By Kylie Cheung | Politics | January 6, 2017 |
By Kylie Cheung | Politics | January 6, 2017 |
It’s not as if we didn’t know prior to the last few months of 2016 that Republican state lawmakers get off on screwing women over, but the sharp spike in abortion restrictions either floated or passed in states like Ohio, Texas, Oklahoma, and others recently reveals that the election of Donald Trump has certainly emboldened them. And what else should we have expected from a man who’s previously considered punishing women for having abortions, and chose as his veep a man who “long[s] for the day that Roe v.
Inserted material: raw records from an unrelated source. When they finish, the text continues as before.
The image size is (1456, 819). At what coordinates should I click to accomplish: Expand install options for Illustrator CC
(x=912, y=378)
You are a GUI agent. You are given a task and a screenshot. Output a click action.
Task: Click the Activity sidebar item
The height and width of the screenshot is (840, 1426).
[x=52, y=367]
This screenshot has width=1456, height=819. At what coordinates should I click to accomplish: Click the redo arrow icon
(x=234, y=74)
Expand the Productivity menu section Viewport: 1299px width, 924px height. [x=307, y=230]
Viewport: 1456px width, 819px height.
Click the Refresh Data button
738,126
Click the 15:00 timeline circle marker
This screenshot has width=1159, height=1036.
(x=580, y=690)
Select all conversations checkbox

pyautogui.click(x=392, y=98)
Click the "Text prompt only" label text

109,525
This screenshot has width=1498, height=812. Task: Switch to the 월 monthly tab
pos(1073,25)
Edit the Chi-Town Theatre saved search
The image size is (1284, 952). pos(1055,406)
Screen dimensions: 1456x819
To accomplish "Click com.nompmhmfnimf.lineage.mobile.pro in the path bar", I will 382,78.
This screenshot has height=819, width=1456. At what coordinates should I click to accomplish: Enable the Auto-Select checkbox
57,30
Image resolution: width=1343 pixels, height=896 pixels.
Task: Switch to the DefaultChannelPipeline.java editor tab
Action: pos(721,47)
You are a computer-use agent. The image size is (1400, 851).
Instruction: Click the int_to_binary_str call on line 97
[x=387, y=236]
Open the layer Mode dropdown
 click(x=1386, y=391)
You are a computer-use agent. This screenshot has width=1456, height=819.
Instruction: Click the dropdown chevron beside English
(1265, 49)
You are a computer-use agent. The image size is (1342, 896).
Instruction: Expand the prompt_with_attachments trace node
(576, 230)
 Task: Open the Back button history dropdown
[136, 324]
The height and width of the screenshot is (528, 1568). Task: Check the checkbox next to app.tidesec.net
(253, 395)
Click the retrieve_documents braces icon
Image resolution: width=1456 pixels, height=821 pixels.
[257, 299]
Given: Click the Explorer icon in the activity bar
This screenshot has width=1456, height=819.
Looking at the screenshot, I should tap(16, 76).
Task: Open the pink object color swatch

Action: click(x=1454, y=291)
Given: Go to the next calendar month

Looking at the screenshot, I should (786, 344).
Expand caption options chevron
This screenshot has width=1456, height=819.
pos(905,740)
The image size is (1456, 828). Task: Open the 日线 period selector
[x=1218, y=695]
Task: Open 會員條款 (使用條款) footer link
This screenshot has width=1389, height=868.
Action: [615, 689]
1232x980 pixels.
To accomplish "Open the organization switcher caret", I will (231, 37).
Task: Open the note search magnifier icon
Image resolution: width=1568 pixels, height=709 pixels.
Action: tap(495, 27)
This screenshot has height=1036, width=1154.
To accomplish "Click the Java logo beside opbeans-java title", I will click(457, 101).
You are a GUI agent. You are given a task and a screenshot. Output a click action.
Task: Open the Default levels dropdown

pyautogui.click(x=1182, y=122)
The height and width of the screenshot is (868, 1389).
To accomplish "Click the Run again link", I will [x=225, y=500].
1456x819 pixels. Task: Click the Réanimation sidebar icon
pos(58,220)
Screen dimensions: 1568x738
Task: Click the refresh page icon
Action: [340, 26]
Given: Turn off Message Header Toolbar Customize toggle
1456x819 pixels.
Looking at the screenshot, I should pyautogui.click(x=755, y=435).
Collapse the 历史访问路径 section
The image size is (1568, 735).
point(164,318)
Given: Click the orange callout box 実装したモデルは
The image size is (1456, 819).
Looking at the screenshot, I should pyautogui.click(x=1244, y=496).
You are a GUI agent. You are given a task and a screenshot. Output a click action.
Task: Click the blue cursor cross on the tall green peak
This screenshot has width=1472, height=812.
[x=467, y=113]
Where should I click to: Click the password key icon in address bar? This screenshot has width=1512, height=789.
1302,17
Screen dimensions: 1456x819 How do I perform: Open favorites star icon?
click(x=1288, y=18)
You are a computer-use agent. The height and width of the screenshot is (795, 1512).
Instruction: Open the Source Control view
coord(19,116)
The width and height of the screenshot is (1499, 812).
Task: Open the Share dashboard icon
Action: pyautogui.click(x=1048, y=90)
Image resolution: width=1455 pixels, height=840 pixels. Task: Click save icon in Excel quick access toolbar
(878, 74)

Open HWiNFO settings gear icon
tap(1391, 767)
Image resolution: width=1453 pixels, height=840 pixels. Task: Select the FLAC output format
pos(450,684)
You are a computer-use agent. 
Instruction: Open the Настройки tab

Wade is sent to the ash heap of history.”
And, unfortunately, the final months of 2016 were really just a preview of what’s in store for the year to come:
20-week and D&E bans
Emboldened Republicans in Kentucky are pushing 20-week abortion ban https://t.co/N4B8De994v pic.twitter.com/5ZWIvXRCA9
— HuffPost Politics (@HuffPostPol) January 5, 2017
Unconstitutional, of course, because Roe v. Wade clearly protects the human right to an abortion prior to fetal viability. And while fetal viability varies, tending to range from as early as 22 weeks to as late as 25 weeks, this is clearly a matter we should leave to doctors and women rather than predominantly male lawmakers. What a lovely message to send to women everywhere, that their autonomy over their bodies as incontrovertibly living human beings is less important than protecting a cluster of fetal tissue!
In the last year, Alabama, Louisiana, Mississippi and West Virginia all moved to ban dilation and evacuation (D&E), known by abortion opponents by the morbid title, “partial-birth abortions”. D&E procedures take place in the second trimester beginning at 12 weeks, so bans on D&E procedures are technically bans on abortion at 12 weeks.
Unfortunately, in 2017, expect bans like these in states including Kentucky and Virginia, where similar bills are about to be proposed in their legislatures.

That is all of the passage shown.